Após dois juízes se declararem “suspeitos” retorno de Fabrício D’Agostino fica comprometido

O então vice-prefeito de Jaguarari, Sr. Fabrício D’Agostino, após afastamento do cargo, no último dia 01/11, por forças de decisão liminar do presidente do TJBA, Desembargador Gesivaldo Brito, entrou com vários recursos judiciais, inclusive no Superior Tribunal de Justiça (STJ), em Brasília. Com várias decisões favoráveis ao seu retorno, tanto pela Terceira Câmara Cível como da Quarta Câmara Cível do Tribunal de Justiça da Bahia, restou a Justiça local (Primeira Instância) acatar a decisão superior, no entanto, a Juíza Substituta, a MMª Marivalda Moutinho, afrontando a Lei, conforme se pronunciou o presidente do STJ, no último  dia 16/11, novamente D’Agostino recorreu a Primeira Instância, onde a magistrada Dra. Maria Luíza deveria ter deferido a decisão da Terceira Câmara, porém a juíza se declarou suspeita sob a alegação de “motivo de foro íntimo” e rebotou a decisão para seu substituto legal, Dr. Tardelli, que também se declarou suspeito.
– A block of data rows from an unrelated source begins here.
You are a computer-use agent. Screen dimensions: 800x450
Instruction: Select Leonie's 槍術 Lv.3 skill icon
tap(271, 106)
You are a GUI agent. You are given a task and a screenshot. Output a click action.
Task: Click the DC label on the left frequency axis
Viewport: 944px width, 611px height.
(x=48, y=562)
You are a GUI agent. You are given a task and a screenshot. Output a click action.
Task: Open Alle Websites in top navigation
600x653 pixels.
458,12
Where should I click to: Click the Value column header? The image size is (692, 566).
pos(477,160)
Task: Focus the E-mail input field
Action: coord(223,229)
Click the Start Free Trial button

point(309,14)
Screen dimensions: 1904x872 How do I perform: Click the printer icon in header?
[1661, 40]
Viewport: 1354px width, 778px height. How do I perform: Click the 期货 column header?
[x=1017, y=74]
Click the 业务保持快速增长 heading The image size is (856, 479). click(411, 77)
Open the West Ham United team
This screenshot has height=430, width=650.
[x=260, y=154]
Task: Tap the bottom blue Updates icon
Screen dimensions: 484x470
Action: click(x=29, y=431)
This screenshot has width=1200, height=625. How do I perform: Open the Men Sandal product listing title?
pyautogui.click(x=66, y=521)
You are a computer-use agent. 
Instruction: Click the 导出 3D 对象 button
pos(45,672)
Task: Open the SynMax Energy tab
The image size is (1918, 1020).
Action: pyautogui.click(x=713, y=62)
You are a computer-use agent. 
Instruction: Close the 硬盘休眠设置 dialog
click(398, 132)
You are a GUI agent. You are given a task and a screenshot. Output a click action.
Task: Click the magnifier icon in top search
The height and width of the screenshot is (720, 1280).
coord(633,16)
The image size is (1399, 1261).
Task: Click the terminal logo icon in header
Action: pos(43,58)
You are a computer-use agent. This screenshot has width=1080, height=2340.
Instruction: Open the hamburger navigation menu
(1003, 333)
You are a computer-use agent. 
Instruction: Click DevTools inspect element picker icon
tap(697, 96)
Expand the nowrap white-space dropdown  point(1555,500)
Diante de tantas situações estranhas, suspeitas e indecisas do judiciário baiano, ficam várias perguntas no ar:
1. O que está acontecendo com o judiciário do estado da Bahia?
2. Por que a Justiça baiana não toma uma decisão definitiva e livra a população jaguarariense desta situação caótica em que o município se encontra?
3. Até quando a “justiça” seguirá “cega” frente a tantos sofrimentos que passa a população de Jaguarari?